In deciding this application, the Court noted that it was filed under Order VII Rule 11 of the Civil Procedure Code, 1908. Under this rule, a suit could only be dismissed if it is either barred by law or fails to disclose a cause of action when tested on a demurrer. Therefore, dismissal is warranted only if essential averments and material are lacking to prima facie establish that the plaintiff did not contract to supply bunkers at the vessel owner’s instance and credit.

The Court, upon reviewing the averments in the plaint and the material presented, found that the plaintiff had prima facie made a case that the bunkers were supplied at the instance or authority of the vessel / owners. It acknowledged that the owners could rebut this presumption by relying on the terms of the Charterparty. However, the Court emphasized that such matters should be determined during the appreciation of evidence and not at an interlocutory stage. Consequently, the learned judge dismissed the application for vacation of arrest filed by the owners.
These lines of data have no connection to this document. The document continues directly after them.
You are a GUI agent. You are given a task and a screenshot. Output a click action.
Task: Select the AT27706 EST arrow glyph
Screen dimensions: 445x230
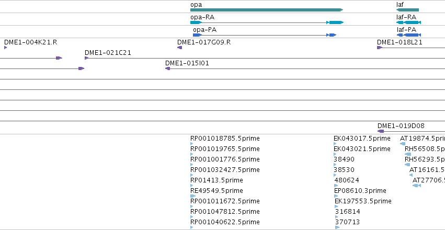[417, 186]
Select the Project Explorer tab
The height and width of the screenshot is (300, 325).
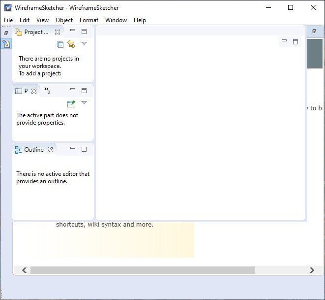click(x=32, y=32)
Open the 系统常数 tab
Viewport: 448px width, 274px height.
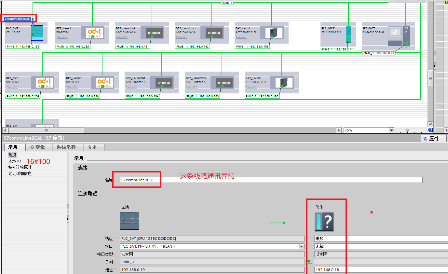[66, 147]
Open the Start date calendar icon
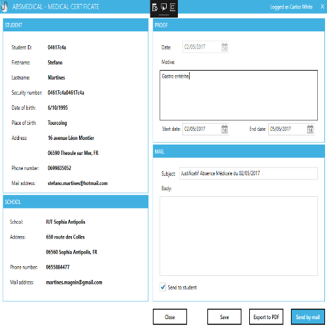The height and width of the screenshot is (327, 327). point(224,129)
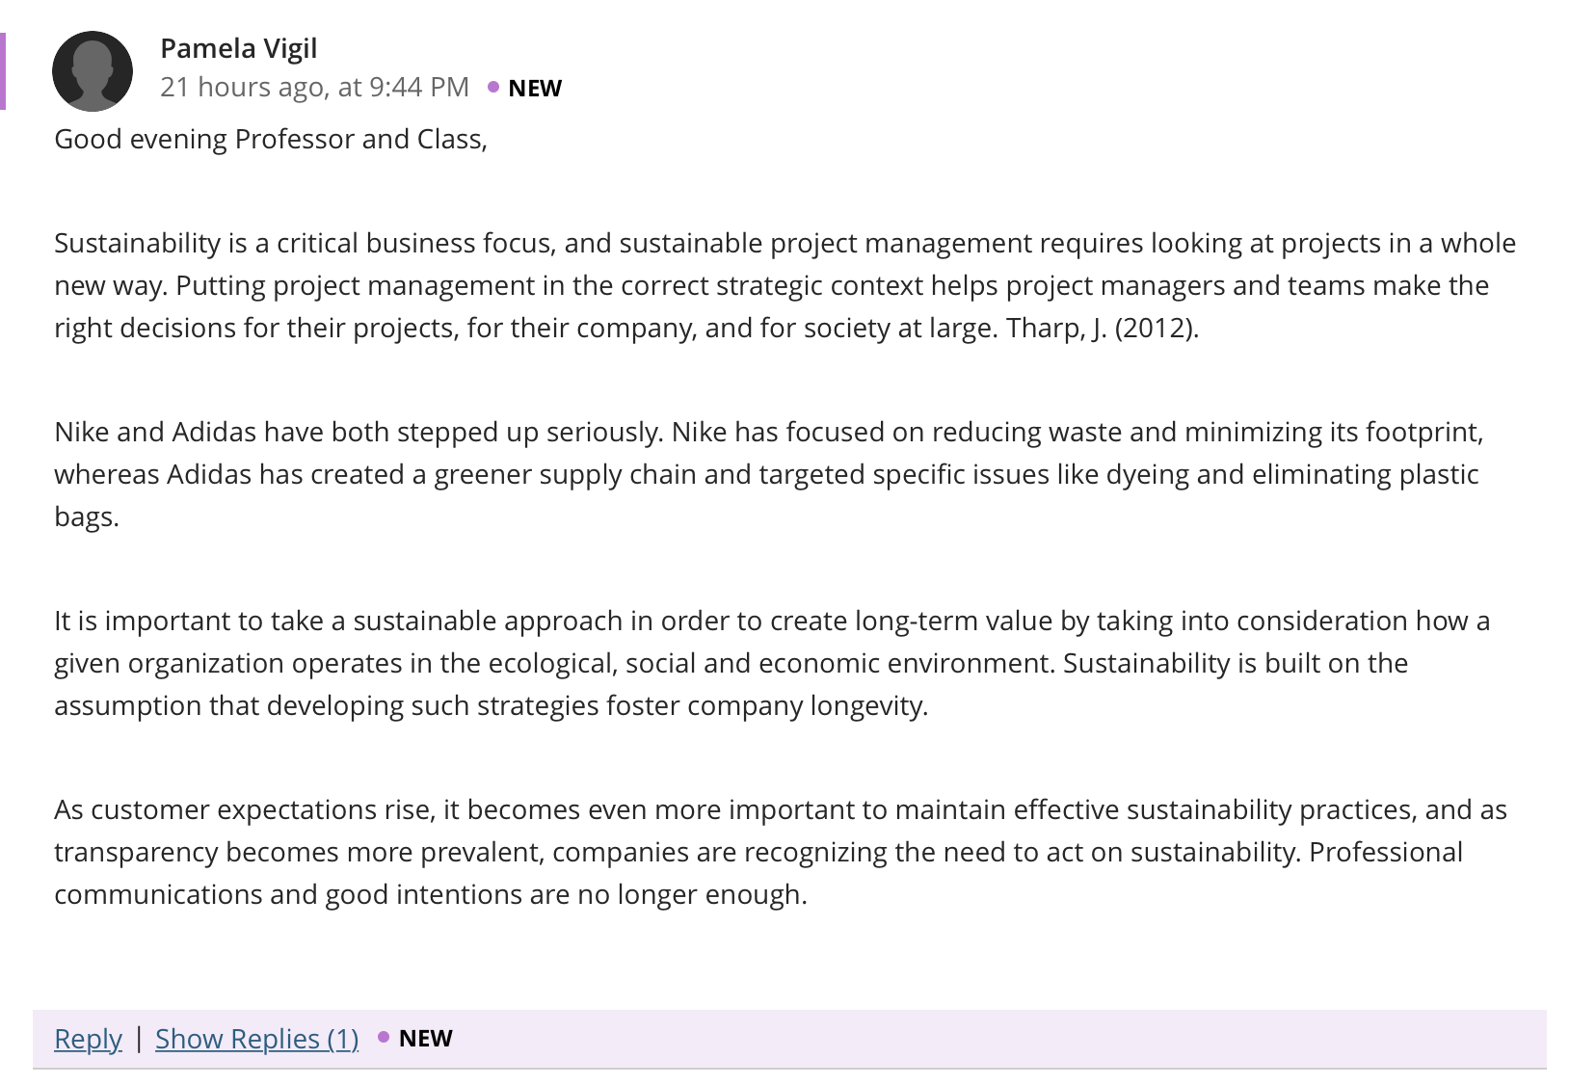This screenshot has width=1596, height=1085.
Task: Click the text communications and good intentions
Action: tap(288, 894)
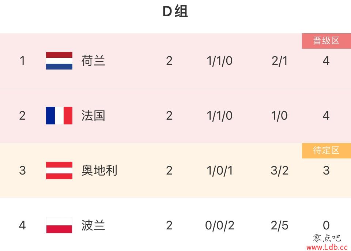Open the 法国 team name
The height and width of the screenshot is (251, 351).
coord(93,116)
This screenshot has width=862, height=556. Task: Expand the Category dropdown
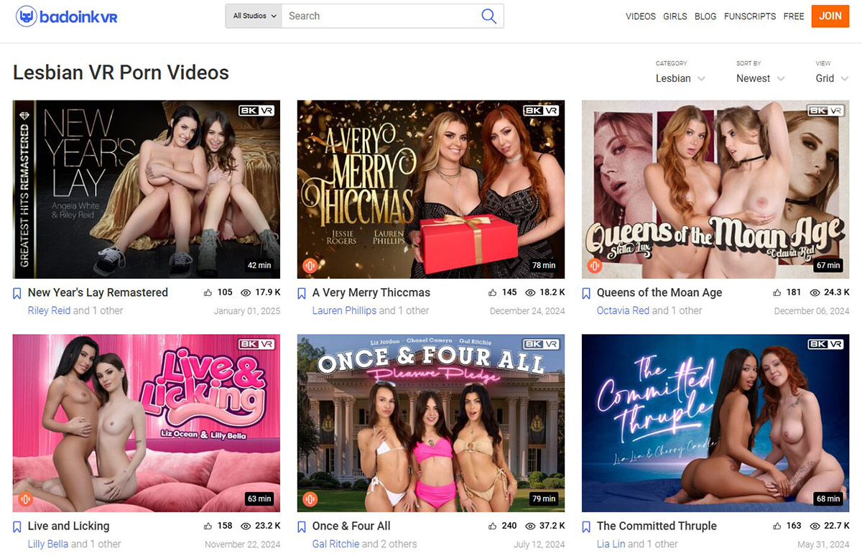(x=680, y=78)
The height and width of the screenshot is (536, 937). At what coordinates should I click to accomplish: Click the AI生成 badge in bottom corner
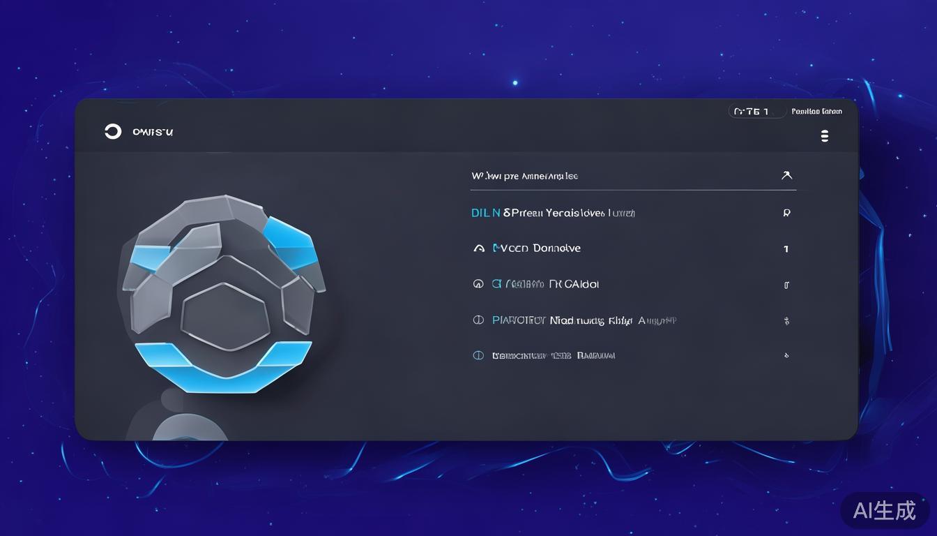[884, 510]
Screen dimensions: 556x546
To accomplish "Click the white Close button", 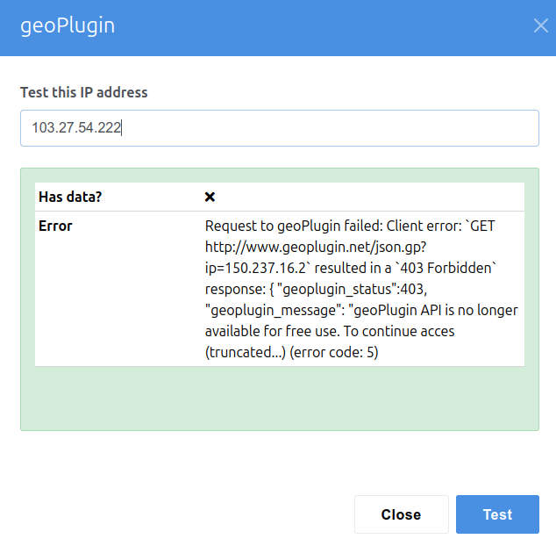I will 401,514.
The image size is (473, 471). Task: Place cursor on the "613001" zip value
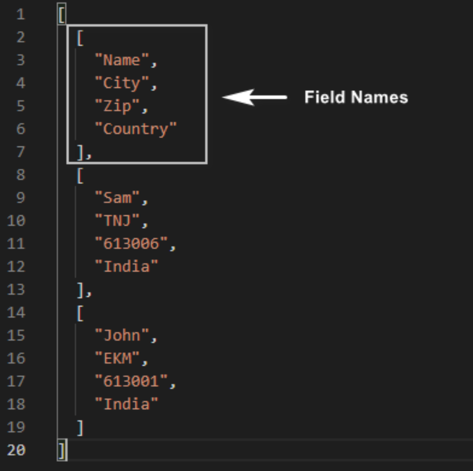click(131, 381)
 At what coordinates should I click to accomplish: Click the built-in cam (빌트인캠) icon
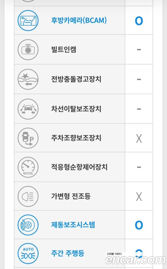[x=28, y=50]
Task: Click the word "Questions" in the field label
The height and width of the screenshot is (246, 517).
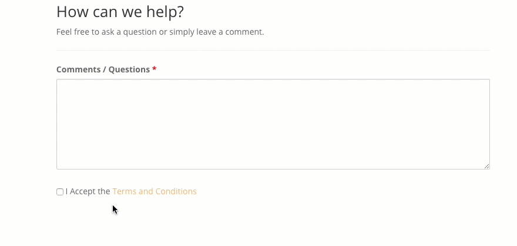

It is noteworthy that in both of these instances, the cases were at an interlocutory stage. At this juncture, the High Courts of Bombay and Gujarat only examined whether there exists a prima facie case to warrant the arrest of the vessel. This is in line with the decision of the Supreme Court of India in 1996 in Videsh Sanchar Nigam Ltd vs M.V. Kapitan Kud making it clear that a ship could be arrested as long as reasonably arguable best case could be made out by the petitioner.

The arrest of a ship imposes significant disruptions on both the vessel and its owner. When a ship, particularly one engaged in commercial activities, is arrested, it leads to financial losses for all stakeholders with cargo on board. Hence, particularly post the enactment of the Admiralty Act, 2017, it is respectfully urged that the relief ship arrest to secure a maritime claim should only be sanctioned when there is clear evidence establishing the personal liability of the ship owner for that maritime claim. In light of this observation, the decision of the Gujarat High Court in Dan Bunkering Pte. Ltd v. Best Excellence Corporation Ltd. in 2020 is a welcome step in the right direction.

In this case, an unpaid bunker supplier pursued the arrest of a vessel by claiming a valid contractual lien against the vessel on the basis of its standard terms and conditions of supply. The vessel was under a time charter at the time. Correspondence revealed that the bunkers were ordered by the time charterer and not the vessel owner. The supplier argued the vessel’s consumption of bunkers created liability on the vessel itself. However, the Court rejected this contention and relied on the Admiralty Act, 2017, emphasizing the absence of privity of contract. This decision marked a significant departure from the stand taken by the Gujarat High Court in its previous decisions, holding that the bunker supplier was a maritime claimant under S. 4 of the Admiralty Act, 2017 and could only arrest a ship if it were satisfied that the owner had in personam liability for the bunker supplies.

It is hoped that this decision is confirmed by the Supreme Court of India and becomes firmly entrenched into Indian jurisprudence. This will ensure that ships are not arrested capriciously, and the extraordinary remedy of arresting a vessel is sanctioned by courts sparingly and in the interests of securing genuine maritime claims.

Ship owners letting out their ships on time charterparties have to be very vigilant in negotiating their charterparties. Not only must the charterparty explicitly exclude the liability of the shipowner for bunker debts incurred by the charterer but also ship owners must demand specific indemnity from their charterers for vessels arrested because of the charterers outstanding bunker debts. Moreover, clauses should be negotiated into time charterparties to ensure that the time charterer has to make the bunker supplier aware of the fact that it is only a time charterer and has no capacity to create a lien over the vessel for the debts incurred by it.